What you do probably need is a fallback case for instances where the party is neither "DV1" nor "DV2". Such a fallback case is usually represented by binding the name _, like @bernhard did in his last code snippet.

1 Like

Thanks @bernhard and @Gary_Verhaegen for your reply.

From my understanding, I modified my case statement snippet to below:

          do
               (DVData1, DVData2) <- forA parties (\dv ->  
                  do
                    (cID, dvSecCon) <- fetchByKey @ContractA (dv, id)
                  
                    case partyToText dv of
                      "DV1" -> 
                        let 
                          data1 = RD 
                            with
                              a = devSecCon.abc
                              b = dvSecCon.def
                          return (data1)

                      "DV2" ->
                        let 
                          data2 = RD 
                            with
                              a = devSecCon.abc
                              b = dvSecCon.def
                          return (data2)

                      _ -> error "No valid DV"
                )
              create ContractB with data1= DVData1; data2 = DVData2; .. 

I am getting error on DV2 inside case statement.
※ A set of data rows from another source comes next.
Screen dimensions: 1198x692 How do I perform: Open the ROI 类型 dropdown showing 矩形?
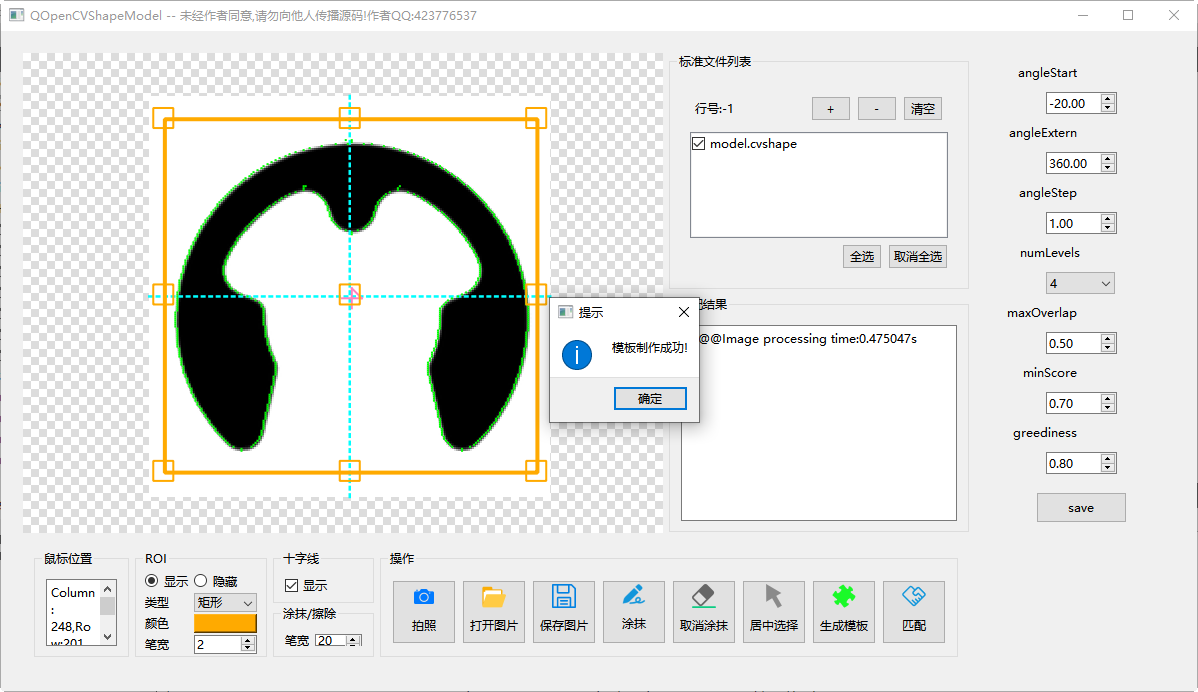coord(224,602)
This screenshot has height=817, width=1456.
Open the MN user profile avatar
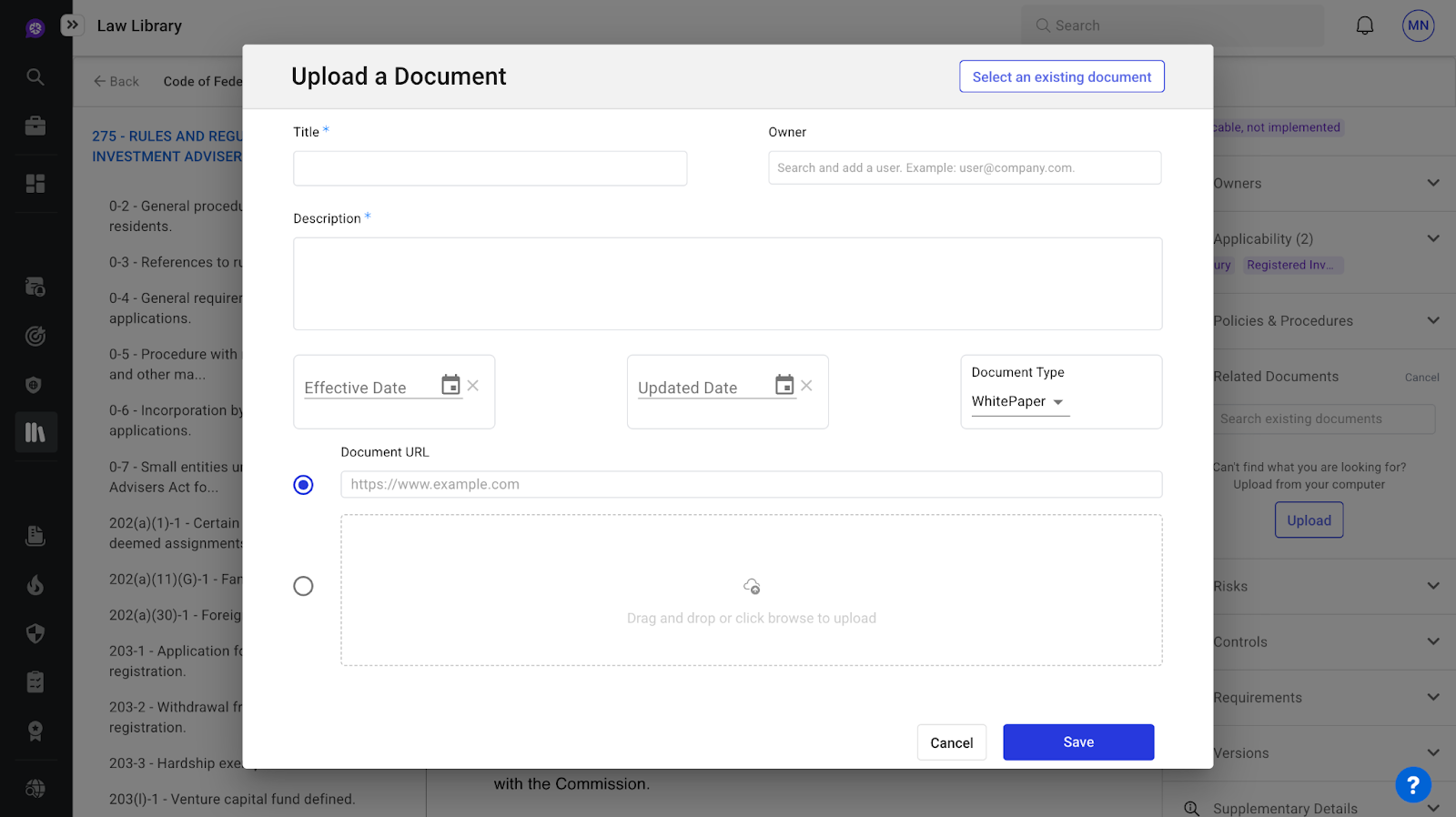1418,25
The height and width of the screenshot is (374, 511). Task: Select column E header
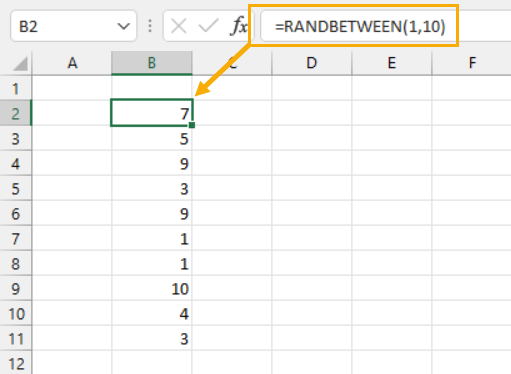pyautogui.click(x=392, y=63)
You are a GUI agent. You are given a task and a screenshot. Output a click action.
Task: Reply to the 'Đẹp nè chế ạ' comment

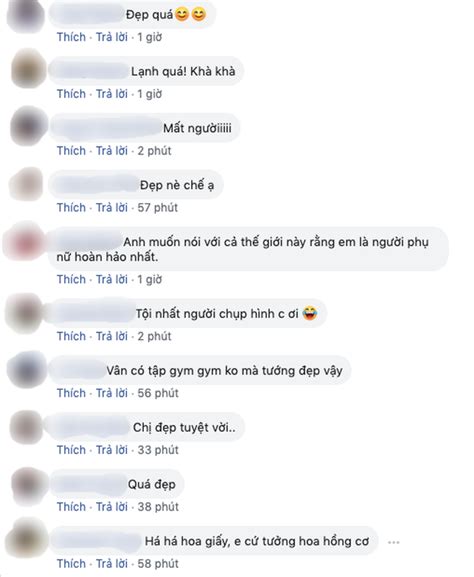click(112, 208)
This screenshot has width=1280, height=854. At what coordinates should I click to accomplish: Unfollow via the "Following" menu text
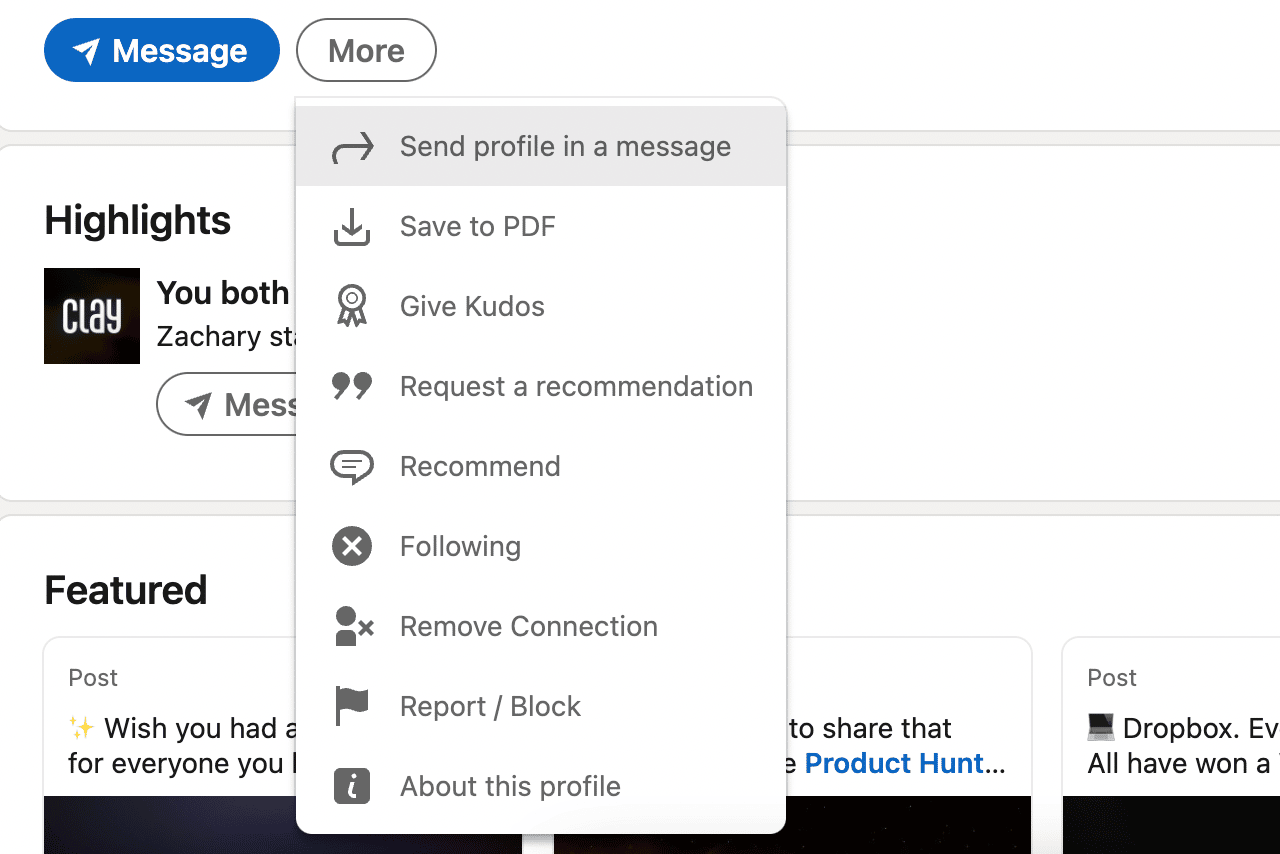(x=460, y=547)
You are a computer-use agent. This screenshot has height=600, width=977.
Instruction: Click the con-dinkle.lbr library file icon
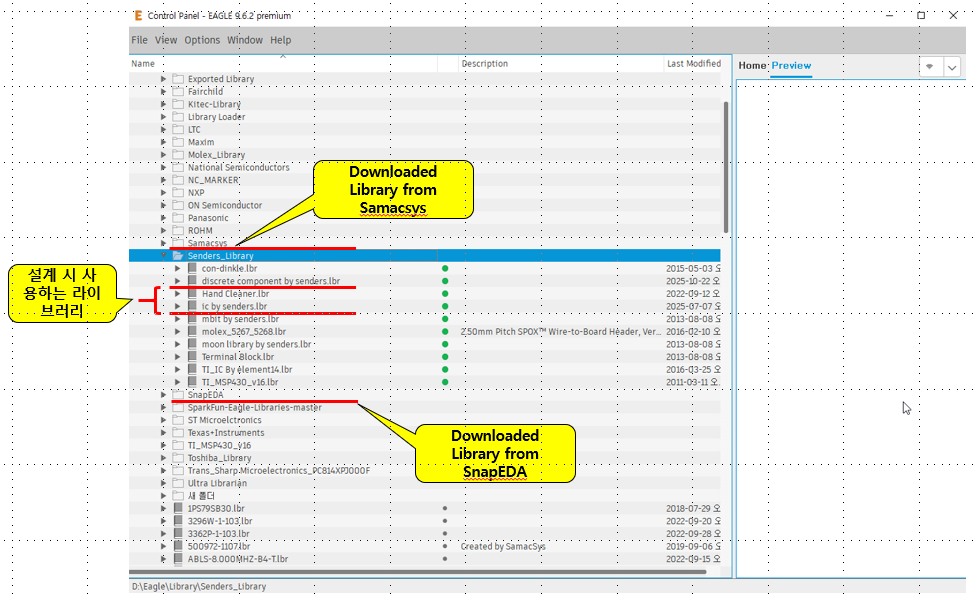coord(192,268)
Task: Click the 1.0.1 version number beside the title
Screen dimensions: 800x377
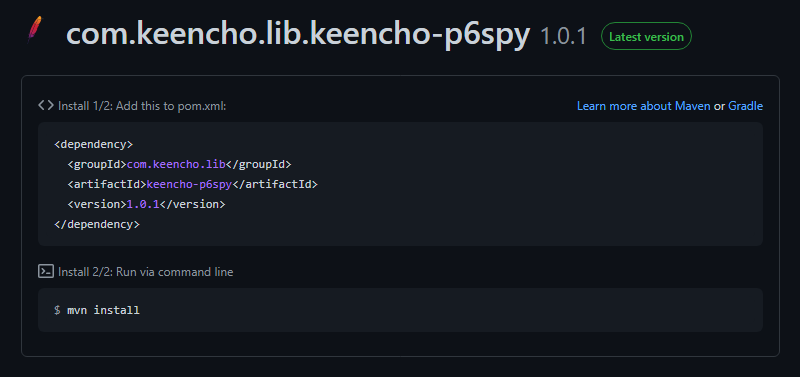Action: pos(563,37)
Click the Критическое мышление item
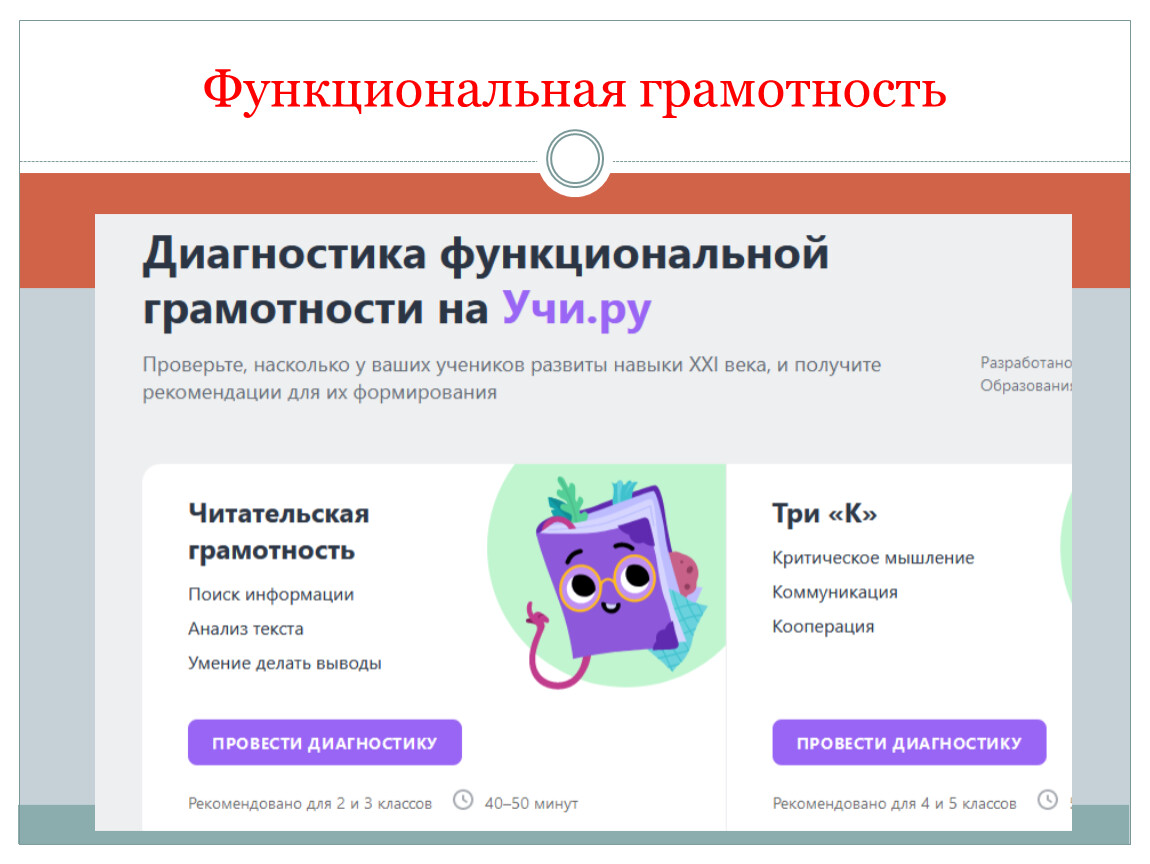Screen dimensions: 1150x864 point(872,558)
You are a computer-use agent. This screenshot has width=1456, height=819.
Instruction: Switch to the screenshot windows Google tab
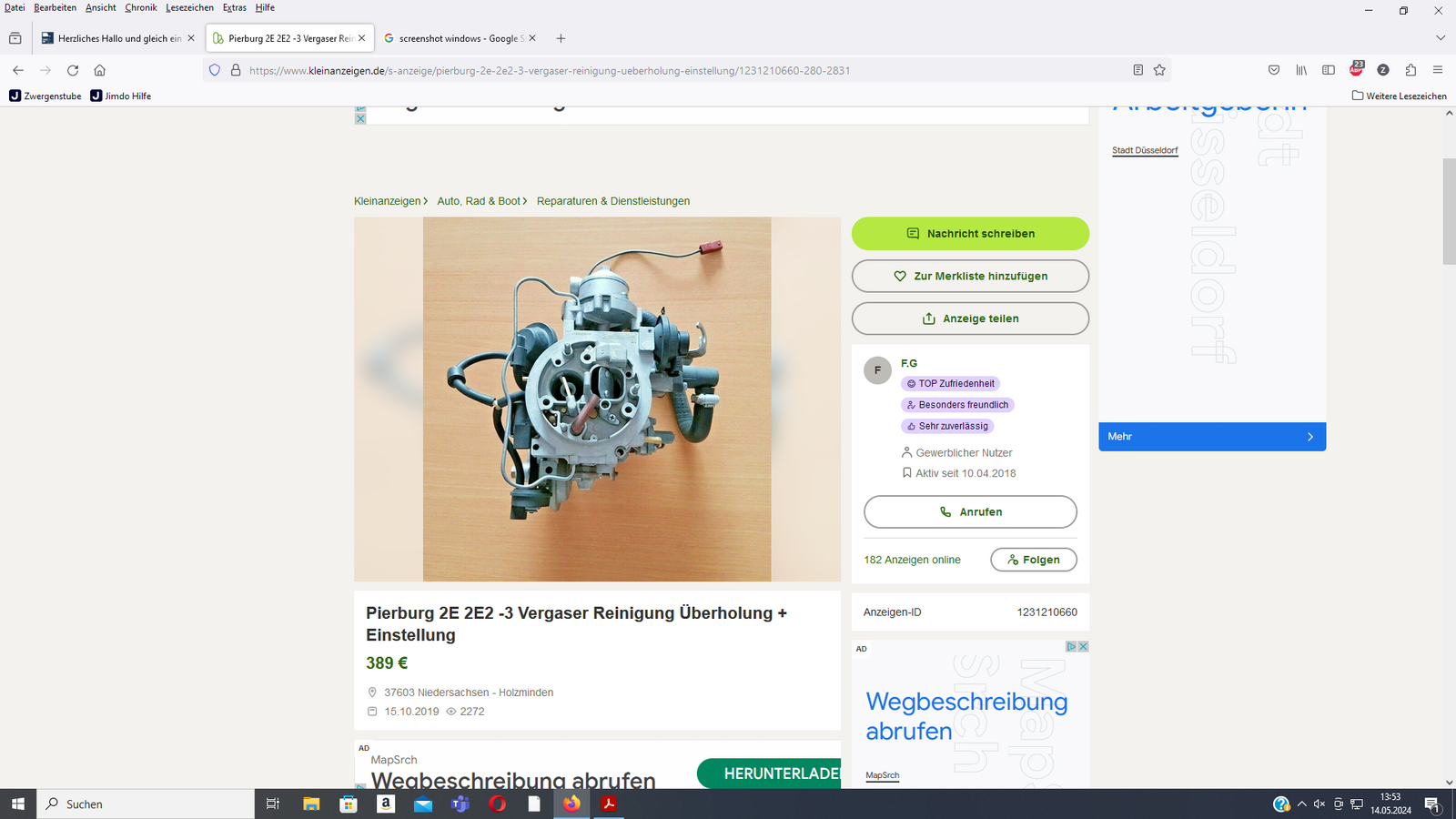tap(460, 38)
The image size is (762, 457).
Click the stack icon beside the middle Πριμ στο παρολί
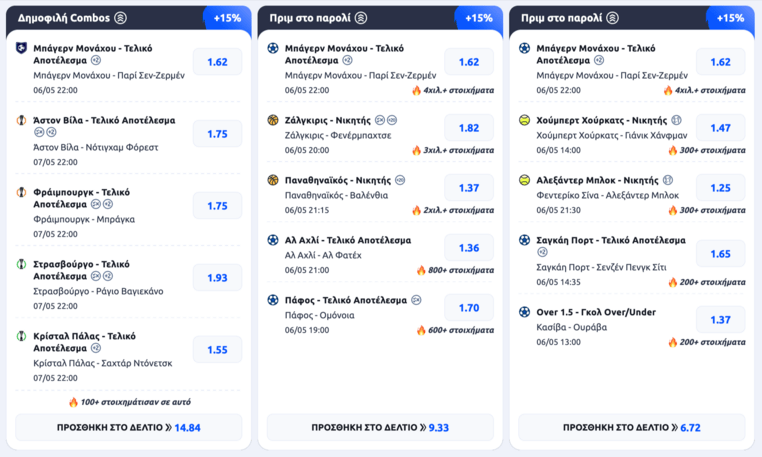coord(361,18)
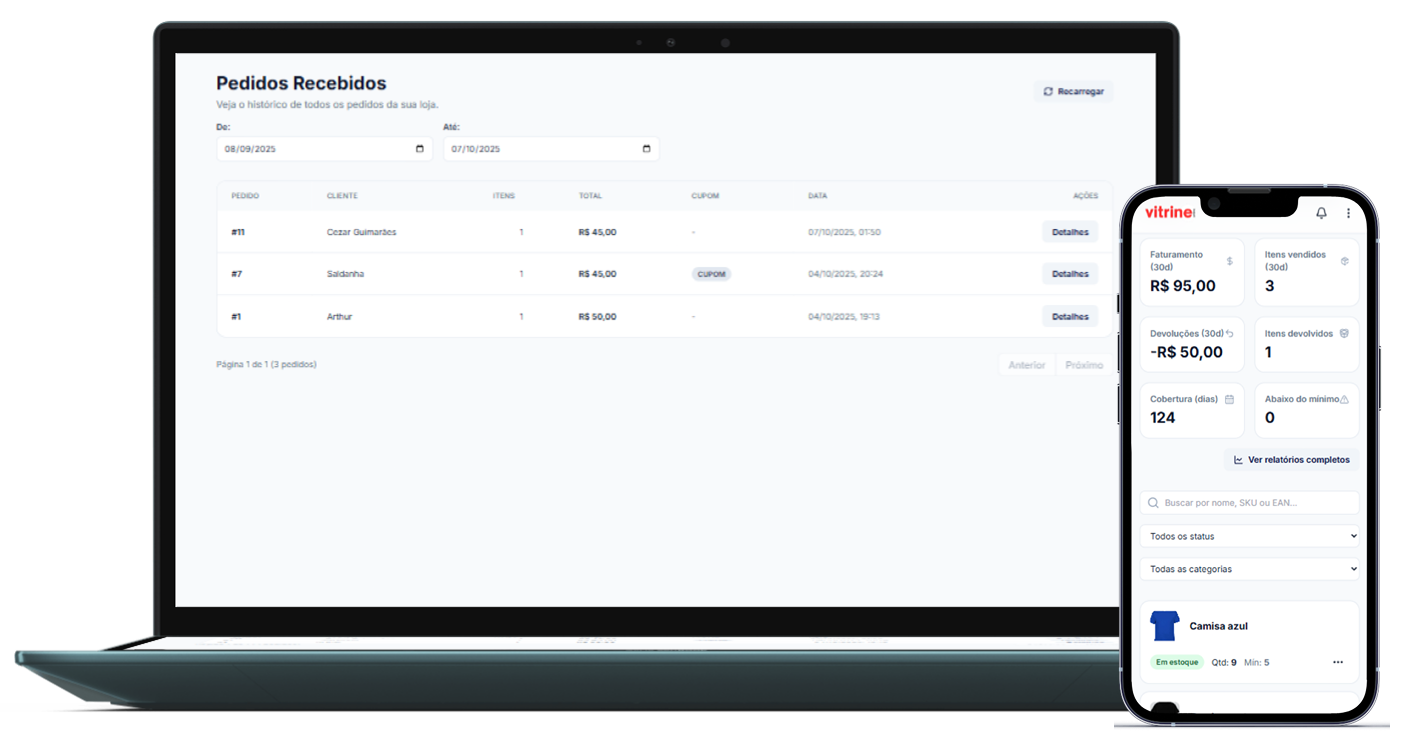This screenshot has width=1414, height=746.
Task: Expand the 'Todas as categorias' dropdown
Action: point(1249,569)
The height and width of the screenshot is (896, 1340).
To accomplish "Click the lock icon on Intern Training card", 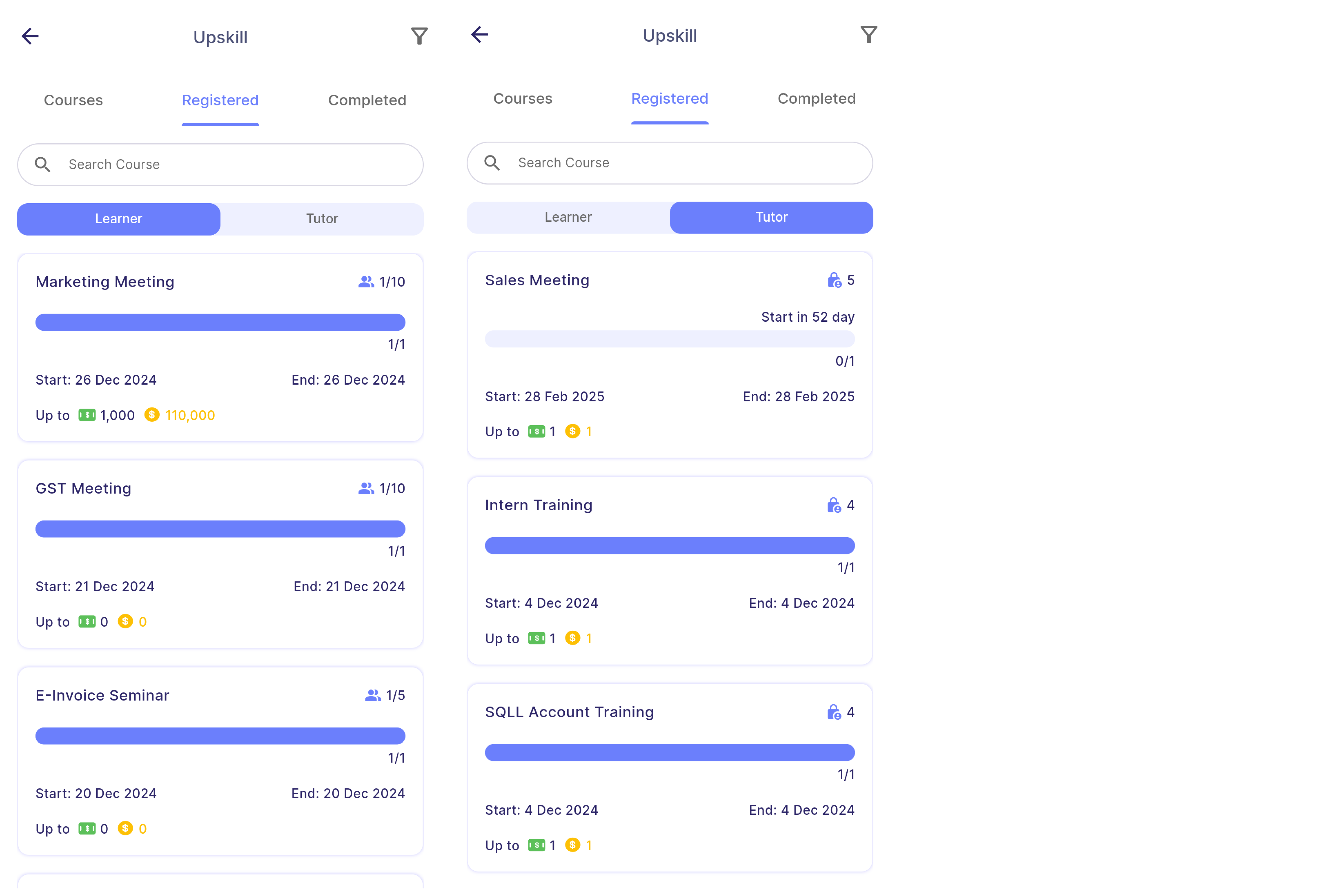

Error is:

parse error (possibly incorrect indentation or mismatched brackets)parser

I have indented the original code properly though here there might be some issues with spaces.

@bernhard and @Gary_Verhaegen can you please help me find out what’s going wrong here?

@Pris17 can you please share the full error message and ideally a standalone example if possible so we can reproduce this?

@cocreature I have pasted full error here. This is what I see when I hover over red line in VSCode. Where can find more details on error?